Conable, the Guardian wrote (here), "is best remembered as the man who took the World Bank by the scruff of the neck, totally reorganised its often sclerotic bureaucracy and persuaded the US Congress to double the amounts the bank could disburse to developing nations." He "also engineered a significant shift in the disbursement of this additional cash. He diverted the bank from its previous fascination with glitzy prestige projects towards schemes more clearly designed to relieve poverty. He encouraged far wider education in birth control, without which few Third World women could ever hope to improve their lot. He also insisted that the bank pay greater attention to the environmental impact of the large engineering schemes it decided to support."

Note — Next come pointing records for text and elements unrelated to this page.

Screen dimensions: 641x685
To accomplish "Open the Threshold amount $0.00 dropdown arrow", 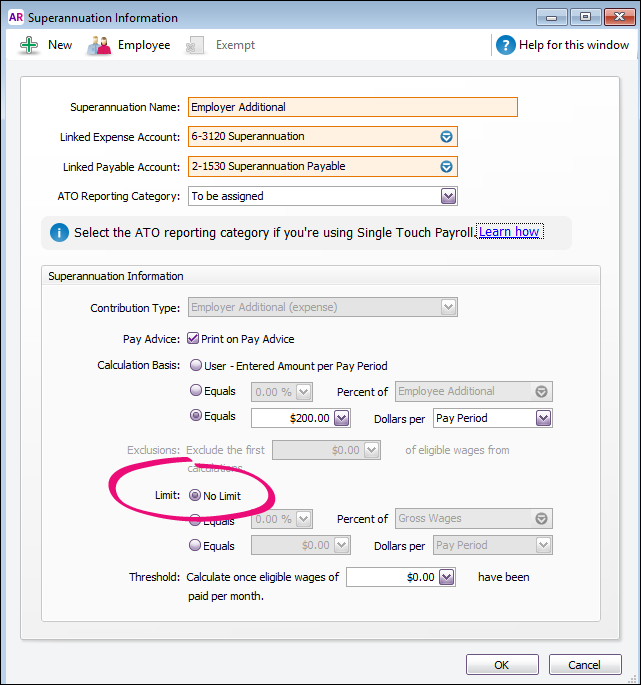I will point(446,577).

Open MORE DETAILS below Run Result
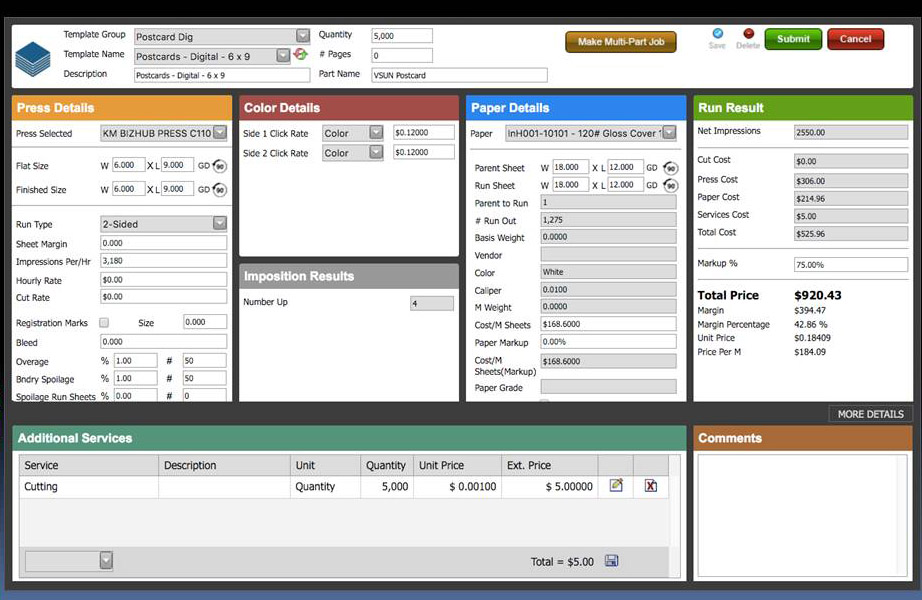pyautogui.click(x=870, y=414)
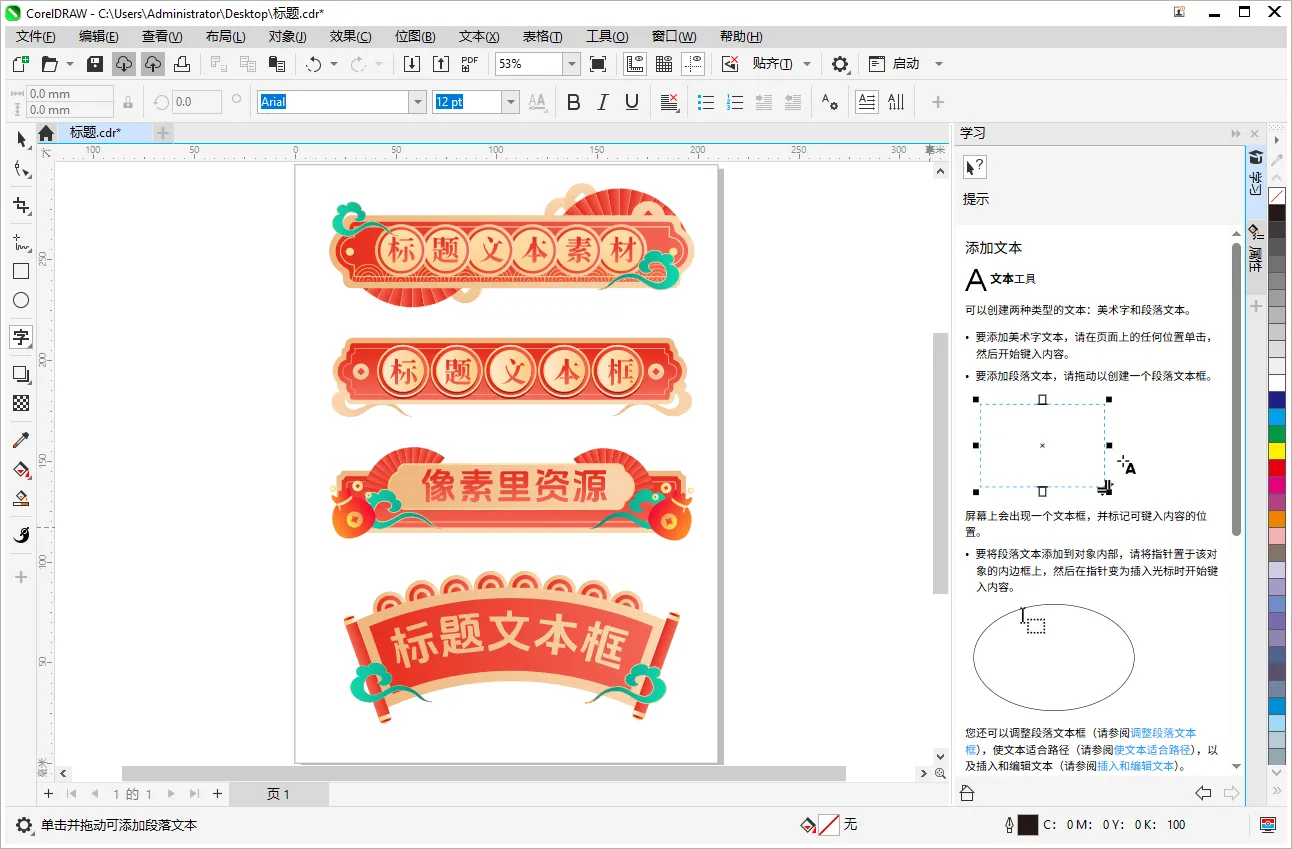
Task: Open the 文本(X) menu
Action: 478,36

The Telegraph noted (here) that Conable also paid attention to "to Eastern Europe as it emerged from Communism and attempted to establish free market economies. 'I pledge to you,' he told the Eastern Europeans, 'you can count on the World Bank in the tough times ahead, not just in the first euphoric moments of change.'"
But he left the World Bank presidency after the end of his single five-year term, not long into the changes in Eastern Europe, when his long friendship with George Bush "turned sour after Bush ascended to the presidency in 1989." (Conable had been appointed by Ronald Reagan.) Bush "'thought I should be supporting an American agenda,' Conable said in 1998. 'I thought I was there to help the poor people. So I got the reputation of not being a team player, and that was the one thing George wouldn't stand for.'"
Finally, more than one of the obituaries noted that during his Congressional career, Conable refused to accept more than fifty dollars from any campaign contributor, "for fear of compromising his integrity."